Receptor-independent Protein Kinase Cα (PKCα) Signaling by Calpain-generated Free Catalytic Domains Induces HDAC5 Nuclear Export and Regulates Cardiac Transcription

Receptor-mediated activation of protein kinase (PK) C is a central pathway regulating cell growth, homeostasis, and programmed death. Recently, we showed that calpain-mediated proteolytic processing of PKC alpha in ischemic myocardium activates PKC signaling in a receptor-independent manner by releasing a persistent and constitutively active free catalytic fragment, PKC alpha-CT. This unregulated kinase provokes cardiomyopathy, but the mechanisms remain unclear. Here, we demonstrate that PKC alpha-CT is a potent regulator of pathological cardiac gene expression. PKC alpha-CT constitutively localizes to nuclei and directly promotes nucleo-cytoplasmic shuttling of HDAC5, inducing expression of apoptosis and other deleterious genes.

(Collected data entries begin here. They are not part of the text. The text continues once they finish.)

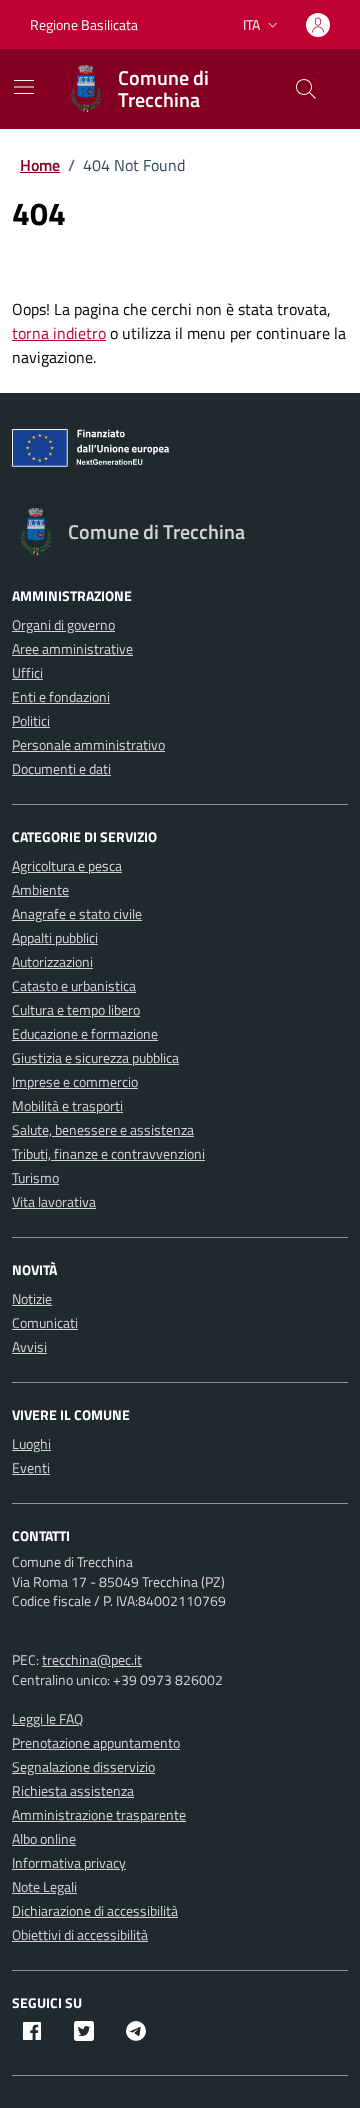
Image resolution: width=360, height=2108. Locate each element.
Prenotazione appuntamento (96, 1742)
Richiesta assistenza (73, 1790)
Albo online (44, 1838)
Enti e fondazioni (61, 696)
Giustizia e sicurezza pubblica (95, 1057)
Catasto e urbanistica (74, 985)
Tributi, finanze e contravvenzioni (108, 1153)
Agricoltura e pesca (67, 865)
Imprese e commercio (75, 1081)
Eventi (31, 1467)
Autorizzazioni (52, 961)
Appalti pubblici (55, 937)
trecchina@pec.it (92, 1659)
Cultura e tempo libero (76, 1009)
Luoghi (31, 1443)
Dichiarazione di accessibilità (95, 1910)
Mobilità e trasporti (67, 1105)
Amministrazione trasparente (99, 1814)
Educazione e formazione (85, 1033)
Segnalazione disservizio (83, 1766)
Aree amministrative (72, 648)
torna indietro (59, 333)
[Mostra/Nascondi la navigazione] (24, 87)
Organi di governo (63, 624)
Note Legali (44, 1886)
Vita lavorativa (54, 1201)
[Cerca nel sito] (306, 89)
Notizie (32, 1298)
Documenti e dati (61, 768)
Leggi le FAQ (47, 1718)
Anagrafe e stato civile (77, 913)
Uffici (27, 672)
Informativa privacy (69, 1862)
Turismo (35, 1177)
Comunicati (45, 1322)
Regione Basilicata (84, 24)
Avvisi (29, 1346)
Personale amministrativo (88, 744)
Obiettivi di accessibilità (80, 1934)
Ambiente (40, 889)
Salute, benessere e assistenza (103, 1129)
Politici (31, 720)
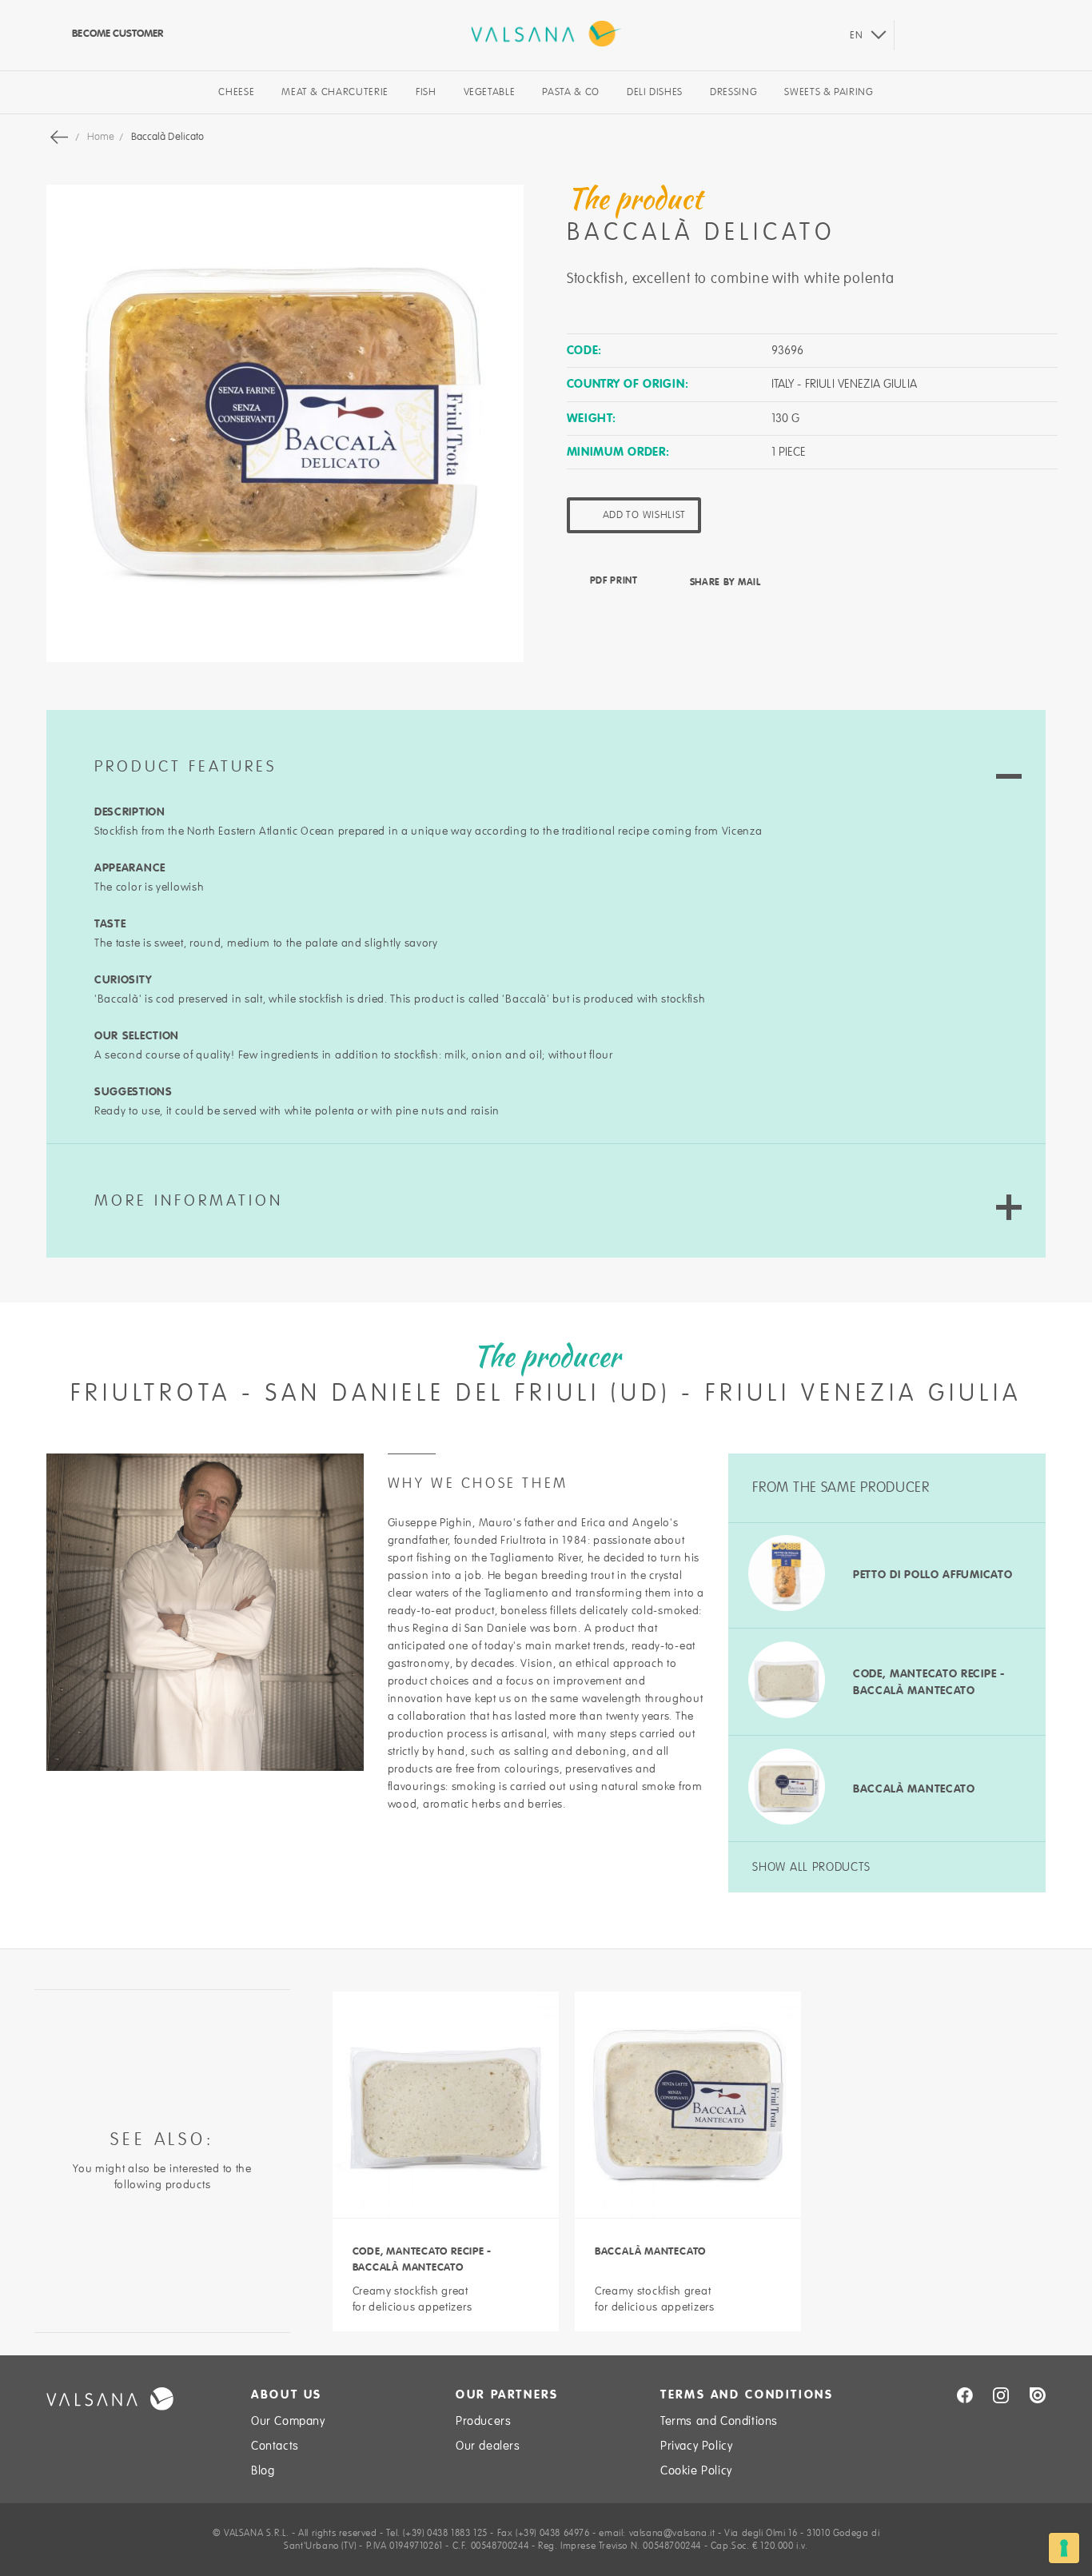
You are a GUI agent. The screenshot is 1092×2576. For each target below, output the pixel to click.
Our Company (288, 2421)
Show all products (811, 1867)
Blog (262, 2470)
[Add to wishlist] (525, 2289)
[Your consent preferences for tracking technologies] (1064, 2548)
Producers (483, 2421)
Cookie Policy (696, 2470)
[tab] (546, 747)
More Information (188, 1200)
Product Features (185, 766)
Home (102, 136)
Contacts (275, 2445)
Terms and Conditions (719, 2421)
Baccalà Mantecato (914, 1788)
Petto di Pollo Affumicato (933, 1574)
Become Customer (116, 33)
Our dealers (488, 2445)
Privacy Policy (696, 2445)
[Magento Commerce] (546, 33)
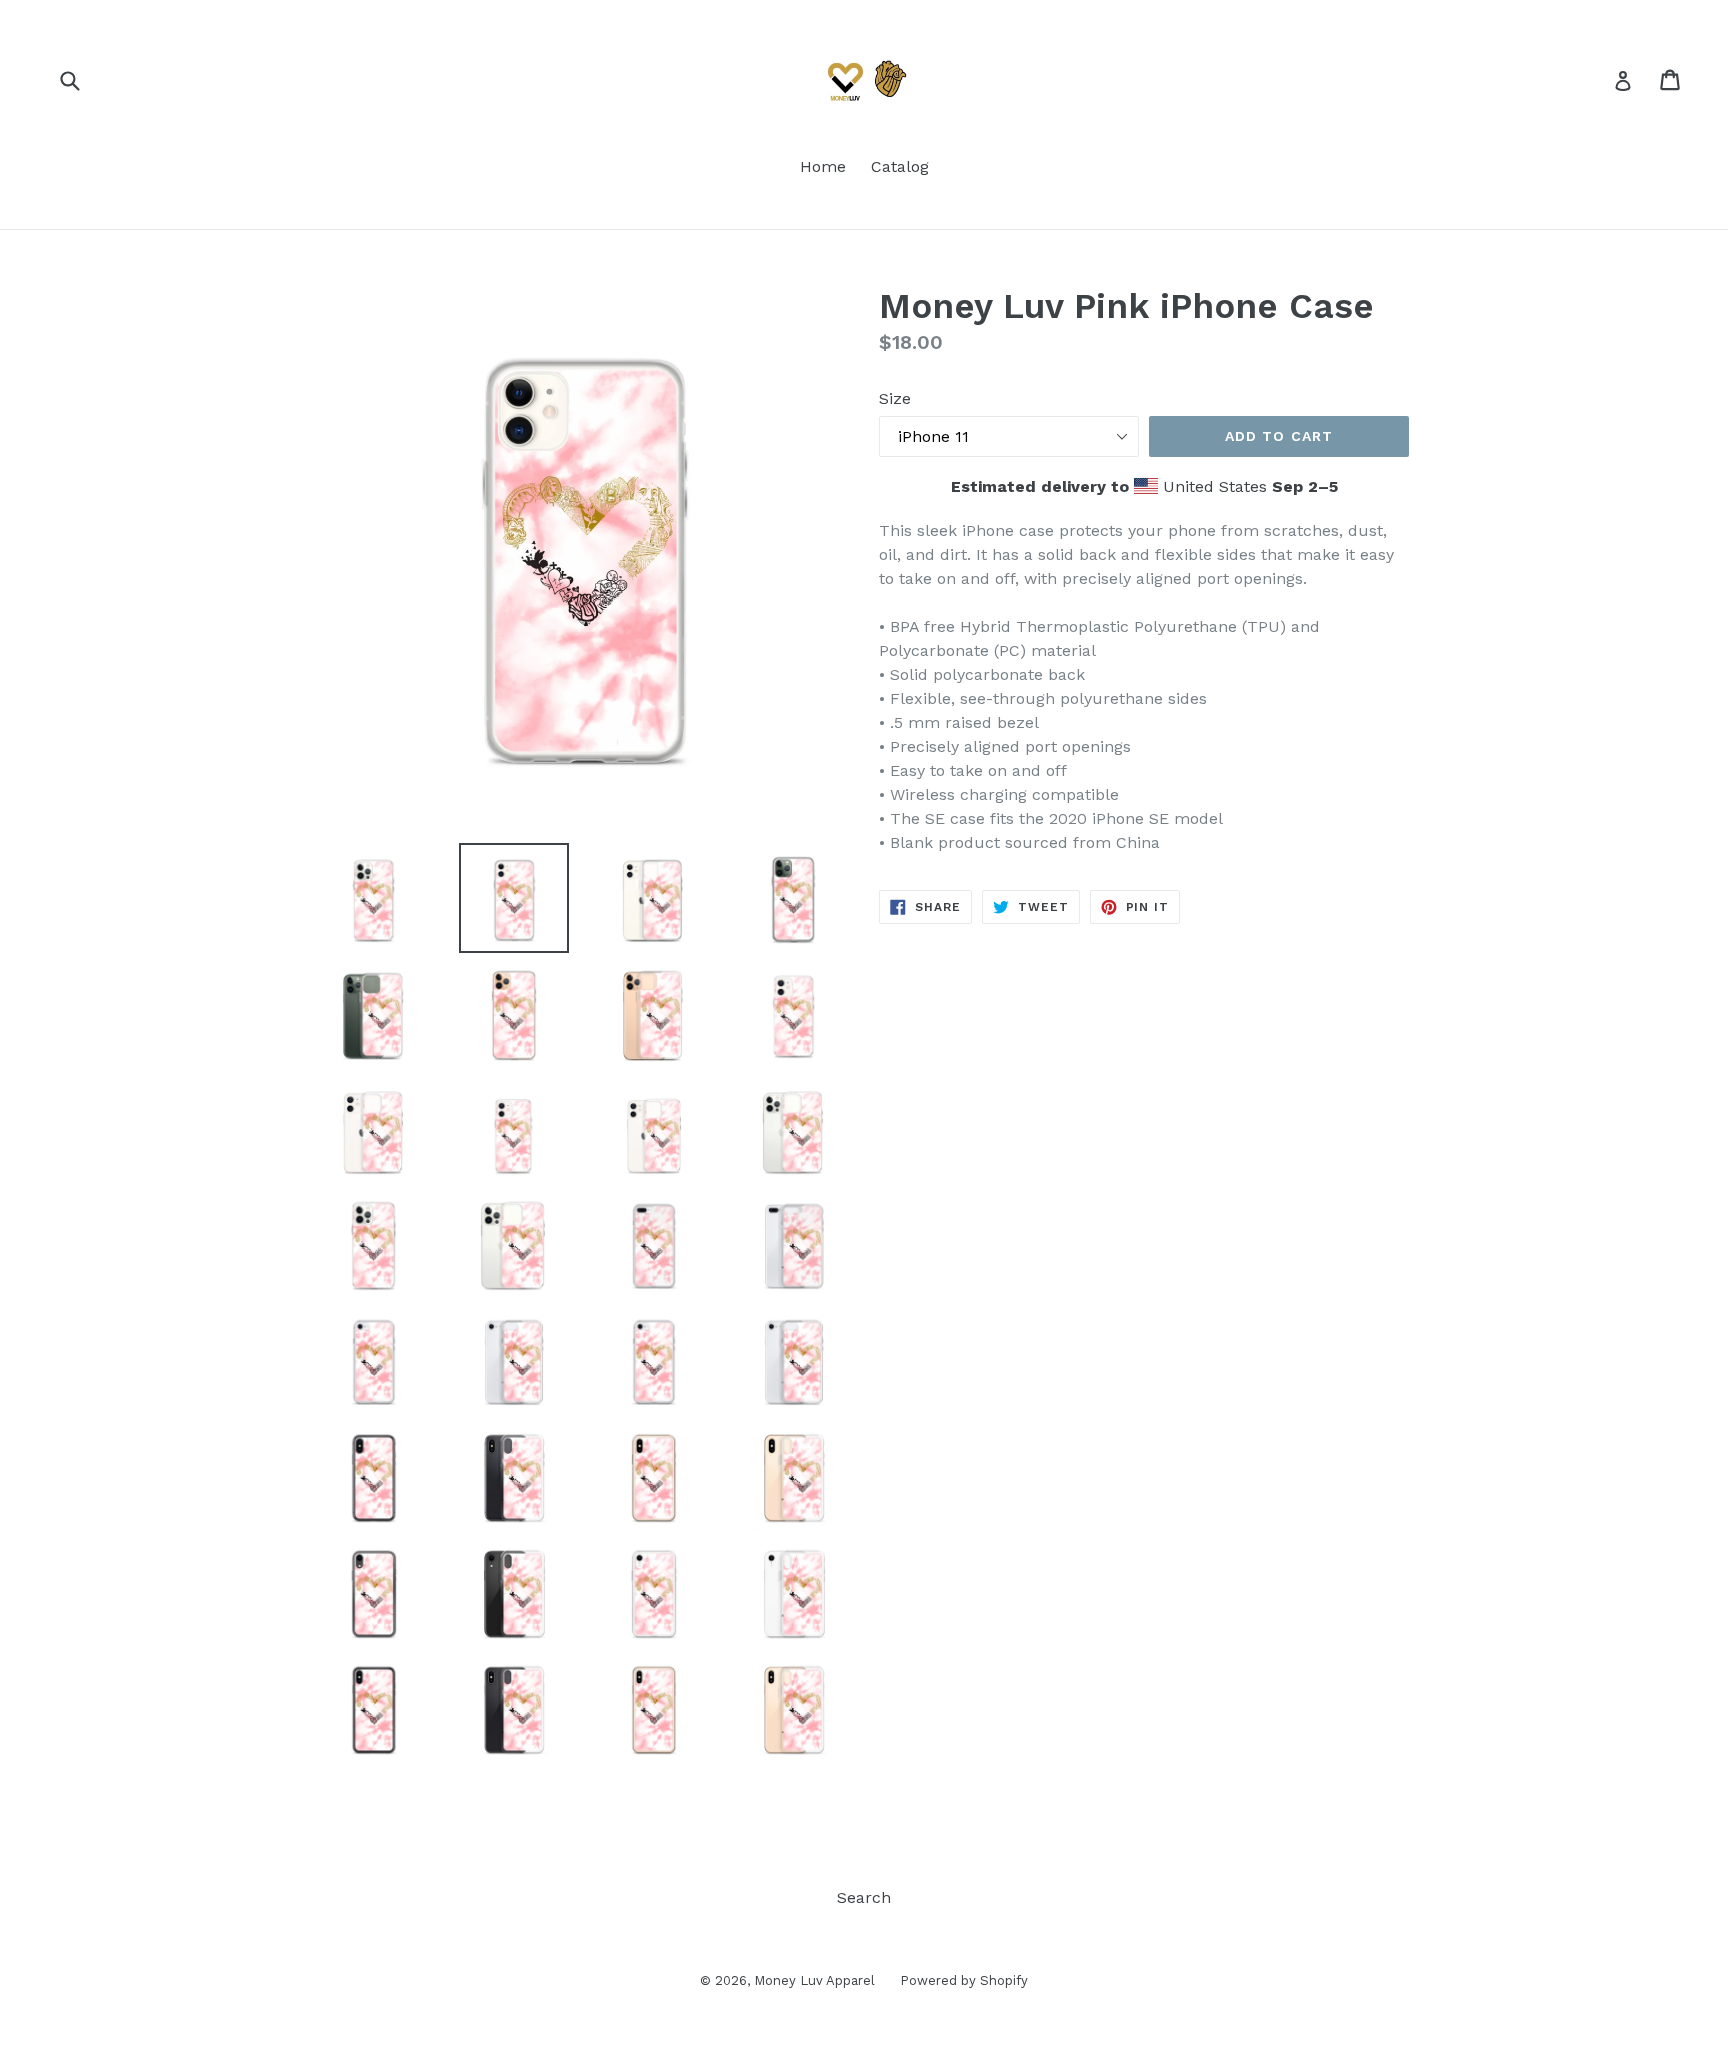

Whereas PKD activation is required for HDAC5 nuclear export induced by unprocessed PKCs activated by phorbol ester, PKC alpha-CT directly drives HDAC cytosolic relocalization. Activation of MEF2-dependent inflammatory pathway genes by PKC alpha-CT can induce a cell-autonomous transcriptional response that mimics, but anticipates, actual inflammation. Because calpain-mediated processing of PKC isoforms occurs in many tissues wherein calcium is increased by stress or injury, our observation that the catalytically active product of this interaction is a constitutively active transcriptional regulator has broad ramifications for understanding and preventing the pathological transcriptional stress response.